Charter School Moratorium Urged Over Funding in Pennsylvania (PA)
October 6, 2010
A state watchdog Tuesday issued a report warning of inequities in funding for charter schools, but supporters of alternative public education denounced the report as off the mark and "hypocritical."
Auditor General Jack Wagner suggested a moratorium on creation of charter and cyber charter schools until the state fixes a funding formula that causes school districts to pay widely varying rates for children attending such schools. The formula is based on costs of education at school districts, not the actual costs to operate the charter or cyber schools, which tend to be less, Wagner said.
Gov. Ed Rendell will review the report but had no plan to issue a moratorium, spokesman Gary Tuma said.
Nick Trombetta, CEO of PA Cyber, the largest cyber charter school in the state with nearly 10,000 students, rebutted the premise that online schools don’t have the same costs as brick-and-mortar schools.
The Midland-based school has 18 buildings, teachers with health care benefits, and increased educational costs, just like other schools, he said. PA Cyber borrowed $21 million to operate this year, he said.
"The moratorium would have no effect on us, but it would have an effect on what charters are for: to bring competition," he said. "Competition is what makes us better."
Jeremy Resnick, executive director and founder of South Side-based Propel Schools, said charter schools are "a great deal" for taxpayers.
"We are spending much less than school districts, and we’re delivering something better," he said. Propel recently received $3.4 million in federal grants to open five more schools in Allegheny County.
Propel spends about $12,500 per student, he said, compared with Pittsburgh Public Schools’ reported expenditure of about $20,000 per student.
"Charter schools are working and are educating children with success," Resnick said.
Matthew Brouillette, president of the Commonwealth Foundation, a policy group supportive of charter schools, said "parents are voting with their feet" in urban areas as they seek out charter schools. Thousands of students are on waiting lists, he said.
"The idea that we should have a moratorium on choices for parents?
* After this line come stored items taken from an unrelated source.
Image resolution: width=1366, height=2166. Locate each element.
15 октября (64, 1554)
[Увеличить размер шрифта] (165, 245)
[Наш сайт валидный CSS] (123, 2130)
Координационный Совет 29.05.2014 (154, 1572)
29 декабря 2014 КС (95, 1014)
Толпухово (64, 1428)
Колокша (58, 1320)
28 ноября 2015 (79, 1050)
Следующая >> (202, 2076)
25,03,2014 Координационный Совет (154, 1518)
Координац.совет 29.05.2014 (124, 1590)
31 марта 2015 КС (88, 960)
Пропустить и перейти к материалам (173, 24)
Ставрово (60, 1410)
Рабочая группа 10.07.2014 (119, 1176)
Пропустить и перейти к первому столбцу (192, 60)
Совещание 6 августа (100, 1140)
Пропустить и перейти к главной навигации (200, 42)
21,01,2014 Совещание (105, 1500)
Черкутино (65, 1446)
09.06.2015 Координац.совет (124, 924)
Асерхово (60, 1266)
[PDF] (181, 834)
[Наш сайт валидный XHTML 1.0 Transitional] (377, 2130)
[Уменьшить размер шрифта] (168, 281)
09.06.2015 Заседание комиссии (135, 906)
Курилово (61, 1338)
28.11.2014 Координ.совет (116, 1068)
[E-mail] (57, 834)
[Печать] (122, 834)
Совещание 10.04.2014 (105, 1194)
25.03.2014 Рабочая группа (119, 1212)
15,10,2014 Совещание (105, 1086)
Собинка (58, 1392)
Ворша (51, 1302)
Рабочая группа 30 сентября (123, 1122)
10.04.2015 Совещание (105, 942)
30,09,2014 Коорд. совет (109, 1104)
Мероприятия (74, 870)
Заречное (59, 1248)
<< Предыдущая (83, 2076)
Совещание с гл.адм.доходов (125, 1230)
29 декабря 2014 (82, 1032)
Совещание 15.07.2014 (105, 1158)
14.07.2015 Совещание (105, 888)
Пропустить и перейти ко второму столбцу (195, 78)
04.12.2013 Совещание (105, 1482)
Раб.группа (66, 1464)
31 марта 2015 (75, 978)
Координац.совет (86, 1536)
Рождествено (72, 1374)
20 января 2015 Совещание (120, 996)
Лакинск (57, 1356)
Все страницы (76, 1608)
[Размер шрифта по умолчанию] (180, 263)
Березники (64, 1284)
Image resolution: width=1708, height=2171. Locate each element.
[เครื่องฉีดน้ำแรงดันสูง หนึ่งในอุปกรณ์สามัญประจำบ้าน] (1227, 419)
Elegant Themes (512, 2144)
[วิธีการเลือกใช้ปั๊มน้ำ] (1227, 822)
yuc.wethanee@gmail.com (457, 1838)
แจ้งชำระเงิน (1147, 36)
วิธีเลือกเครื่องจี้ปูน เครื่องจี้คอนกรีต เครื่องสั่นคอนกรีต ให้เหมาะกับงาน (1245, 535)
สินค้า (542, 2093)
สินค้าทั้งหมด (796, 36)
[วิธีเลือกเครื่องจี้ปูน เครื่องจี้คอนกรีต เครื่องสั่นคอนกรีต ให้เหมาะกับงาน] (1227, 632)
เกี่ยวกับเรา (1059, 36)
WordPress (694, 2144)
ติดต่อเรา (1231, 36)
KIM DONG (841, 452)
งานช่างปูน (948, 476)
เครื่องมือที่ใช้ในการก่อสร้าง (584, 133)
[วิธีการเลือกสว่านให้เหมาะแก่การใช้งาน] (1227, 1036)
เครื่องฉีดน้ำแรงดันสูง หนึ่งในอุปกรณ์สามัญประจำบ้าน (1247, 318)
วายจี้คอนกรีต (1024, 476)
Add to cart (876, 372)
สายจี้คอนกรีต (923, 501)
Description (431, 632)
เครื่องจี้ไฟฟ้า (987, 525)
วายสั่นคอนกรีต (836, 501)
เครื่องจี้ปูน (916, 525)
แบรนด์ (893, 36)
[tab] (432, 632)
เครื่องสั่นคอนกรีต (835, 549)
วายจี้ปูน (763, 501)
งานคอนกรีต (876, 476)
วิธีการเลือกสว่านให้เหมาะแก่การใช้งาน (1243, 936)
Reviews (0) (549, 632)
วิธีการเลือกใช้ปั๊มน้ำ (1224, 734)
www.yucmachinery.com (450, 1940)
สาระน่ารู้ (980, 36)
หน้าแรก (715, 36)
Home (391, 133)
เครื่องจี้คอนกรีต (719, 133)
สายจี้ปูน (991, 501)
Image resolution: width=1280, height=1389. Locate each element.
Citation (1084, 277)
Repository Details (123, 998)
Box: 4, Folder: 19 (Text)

That’s ludicrous," Brouillette said.
A researcher with Brouillette’s organization fired off an e-mail to Wagner after he released the report, stating it was "hypocritical" for failing to point out the funding inequities described by Wagner are a result of differences in spending by school districts.
The funding formula for charters is the per-pupil spending by districts, excluding "fixed costs" and federal money, researcher Nate Benefield said.
Taxpayers spent $936 million on 116 charter and 11 cyber charter schools in Pennsylvania that enrolled 74,034 students in 2008-09, the report said.
States reimburse school districts on average about $3,122 per pupil for students who leave to go to charter and cyber schools, the report said. "That’s the real inequity: Public schools get money for children they don’t educate," Brouillette said.
Wagner said based on the state formula, 10 Allegheny County school districts pay different "tuition" rates to Propel Charter School in Homestead. Clairton, for example, was on the high end at $11,337 per student, compared with $7,201 for a student from East Allegheny.
Guy Ciarrocchi, executive director of the Pennsylvania Coalition of Public Charter Schools, said charter schools operate with about 70 cents of every dollar spent on students in district-run schools.